Well, I am not pretending, just for the purity of my thoughts.
And one should not try to predict the next broker's deed (change of the filter, the stop loss campaign, etc.), but the change of the real rate.
And the broker, no matter how you look at it, will come to it. Sooner or later, but it will come.
Stop telling everyone my secrets! :)
Well, yes, Andrew, you're right. But no one knows the real exchange rate, except maybe Bernanke (unlikely). My trading robot does not want to get into the maze of FA, and that's why all I have are quotes of this broker. That's what we do, we predict the antics of our brokerage company... Isn't it so?
Well, of course he will, where will he go? Only this information is interesting for the investor, not for the speculator.
It is important where the price goes. Practically, you can win with simple strategies, yes practically by playing orgy and entering the market on a coin.
I was a little wrong in my expression. If it's a discrete series of +-1 pips, then it's more accurate, the output of the filter gives an estimate, i.e. the result is in fractions of a pip.
That is, you managed to describe the input signal so precisely that it nearly coincided with the initial one?
If you knew the source :-), you could say something. It's a question of checking the adequacy. And how to check it, I don't know. Suppose we take two models. The first one is say a Wiener process. The second one is my model. How to know whose model is better (more adequate). I have already tried the mathematician, he says he does not know. The North Wind may give you some advice. At least read a book on adequacy testing, preferably with pictures (to be clearer). You said something about demolition, maybe there is a test.
Mathematics has no direct answer to this question.
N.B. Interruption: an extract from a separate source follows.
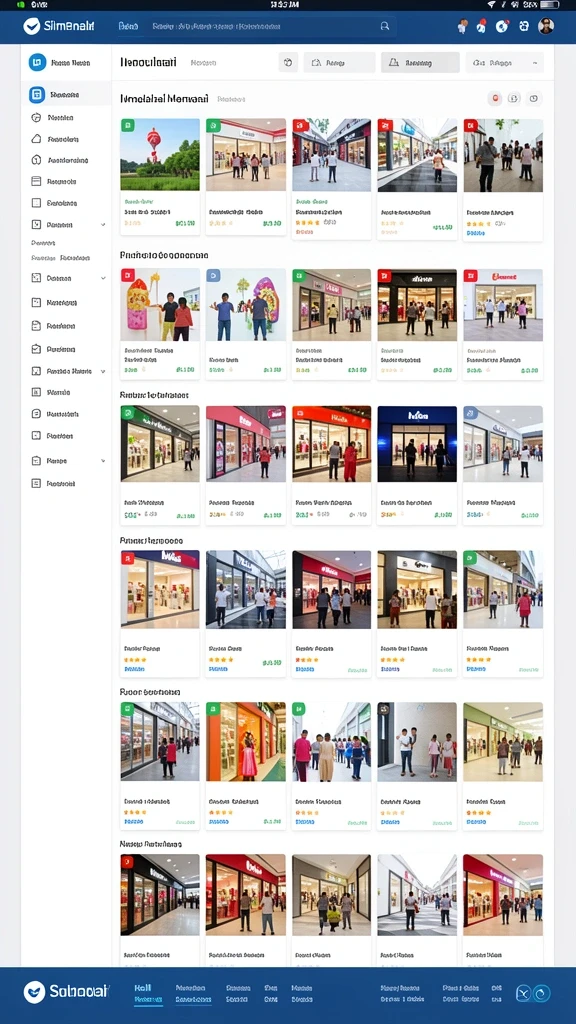Open the dropdown at the end of the header tab row
Image resolution: width=576 pixels, height=1024 pixels.
point(505,63)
At least I haven't found it in this formulation. It does not mean that others cannot try and may be more lucky. There are of course methods of evaluating adequacy, but they are not suitable for prices. The only criterion is regular profit.
Prival, here's another example in pictures. Look at the quotes from one of the DCs:
It is true that the picture is "polluted" by graphics, but still you can see how ugly it is. And here are the quotes of another (respectable) brokerage company about the same period:
The right side of the charts is about the same time. Now tell me: what confidence intervals we can talk about with such a difference in quotes? By what criterion are you going to choose "decent" DCs?
P.S. It is possible that there is a time shift, which I have not considered, but it is obvious that the top picture is a complete bred safe cable.